*Task objective*
Restate word for word the entries below, starting with the line with "Calendar reset?!? (1063, 370)" and continuing through the line with "Video (1176, 110)". Include both of those lines and no others.

Collected data:

##############################

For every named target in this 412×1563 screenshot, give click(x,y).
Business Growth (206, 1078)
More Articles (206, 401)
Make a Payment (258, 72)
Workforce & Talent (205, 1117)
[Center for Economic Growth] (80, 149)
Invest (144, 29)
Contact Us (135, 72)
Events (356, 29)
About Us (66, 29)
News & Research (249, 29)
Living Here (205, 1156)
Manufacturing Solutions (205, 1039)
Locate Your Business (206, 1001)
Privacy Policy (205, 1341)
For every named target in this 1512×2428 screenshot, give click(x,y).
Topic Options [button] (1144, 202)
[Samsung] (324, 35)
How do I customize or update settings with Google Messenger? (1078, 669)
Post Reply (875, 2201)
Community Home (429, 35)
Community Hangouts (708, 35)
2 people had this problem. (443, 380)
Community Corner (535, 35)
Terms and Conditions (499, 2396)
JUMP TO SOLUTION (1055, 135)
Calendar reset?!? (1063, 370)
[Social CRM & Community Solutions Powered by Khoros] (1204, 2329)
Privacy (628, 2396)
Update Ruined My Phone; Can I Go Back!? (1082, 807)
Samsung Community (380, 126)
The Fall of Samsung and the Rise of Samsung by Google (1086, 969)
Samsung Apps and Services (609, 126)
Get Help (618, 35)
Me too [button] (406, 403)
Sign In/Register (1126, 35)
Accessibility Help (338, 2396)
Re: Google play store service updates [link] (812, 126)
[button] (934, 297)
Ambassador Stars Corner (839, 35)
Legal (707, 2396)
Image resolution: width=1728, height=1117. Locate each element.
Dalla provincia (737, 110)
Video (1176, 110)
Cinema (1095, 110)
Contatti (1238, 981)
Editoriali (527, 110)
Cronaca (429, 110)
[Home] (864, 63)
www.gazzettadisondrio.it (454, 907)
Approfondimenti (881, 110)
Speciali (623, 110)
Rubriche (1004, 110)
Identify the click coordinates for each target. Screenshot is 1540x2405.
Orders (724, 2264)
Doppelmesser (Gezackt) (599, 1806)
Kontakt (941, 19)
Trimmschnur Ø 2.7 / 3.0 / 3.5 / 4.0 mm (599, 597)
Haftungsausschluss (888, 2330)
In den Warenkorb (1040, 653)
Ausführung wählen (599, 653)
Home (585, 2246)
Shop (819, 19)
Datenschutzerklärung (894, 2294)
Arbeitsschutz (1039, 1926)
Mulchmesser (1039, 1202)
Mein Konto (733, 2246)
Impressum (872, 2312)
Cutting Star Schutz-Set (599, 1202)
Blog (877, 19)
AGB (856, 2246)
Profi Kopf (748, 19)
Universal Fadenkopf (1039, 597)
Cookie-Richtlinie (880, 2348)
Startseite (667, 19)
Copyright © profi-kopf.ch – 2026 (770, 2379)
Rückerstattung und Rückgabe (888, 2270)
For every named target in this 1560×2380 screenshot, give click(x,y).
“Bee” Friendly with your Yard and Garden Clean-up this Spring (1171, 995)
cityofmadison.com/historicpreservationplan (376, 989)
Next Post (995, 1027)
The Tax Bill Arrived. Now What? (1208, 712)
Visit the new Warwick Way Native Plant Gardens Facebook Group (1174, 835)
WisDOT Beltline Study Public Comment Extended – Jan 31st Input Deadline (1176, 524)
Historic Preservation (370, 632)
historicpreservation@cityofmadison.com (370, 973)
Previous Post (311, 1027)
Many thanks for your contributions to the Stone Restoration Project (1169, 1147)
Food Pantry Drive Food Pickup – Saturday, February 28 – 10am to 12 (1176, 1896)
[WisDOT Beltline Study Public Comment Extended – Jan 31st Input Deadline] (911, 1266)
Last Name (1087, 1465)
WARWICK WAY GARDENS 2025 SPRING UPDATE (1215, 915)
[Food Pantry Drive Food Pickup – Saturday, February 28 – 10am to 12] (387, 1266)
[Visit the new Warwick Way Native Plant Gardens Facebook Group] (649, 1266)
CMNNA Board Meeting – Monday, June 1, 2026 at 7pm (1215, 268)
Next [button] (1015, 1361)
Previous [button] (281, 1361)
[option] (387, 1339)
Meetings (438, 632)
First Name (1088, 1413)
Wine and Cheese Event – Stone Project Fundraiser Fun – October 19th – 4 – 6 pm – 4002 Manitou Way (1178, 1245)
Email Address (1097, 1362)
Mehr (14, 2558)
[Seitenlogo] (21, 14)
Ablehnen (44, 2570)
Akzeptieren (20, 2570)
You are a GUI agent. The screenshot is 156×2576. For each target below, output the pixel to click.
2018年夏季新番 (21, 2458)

##############################

*Finished exercise*
Calendar reset?!? (1063, 370)
[Social CRM & Community Solutions Powered by Khoros] (1204, 2329)
Privacy (628, 2396)
Update Ruined My Phone; Can I Go Back!? (1082, 807)
Samsung Community (380, 126)
The Fall of Samsung and the Rise of Samsung by Google (1086, 969)
Samsung Apps and Services (609, 126)
Get Help (618, 35)
Me too [button] (406, 403)
Sign In/Register (1126, 35)
Accessibility Help (338, 2396)
Re: Google play store service updates [link] (812, 126)
[button] (934, 297)
Ambassador Stars Corner (839, 35)
Legal (707, 2396)
Image resolution: width=1728, height=1117. Locate each element.
Dalla provincia (737, 110)
Video (1176, 110)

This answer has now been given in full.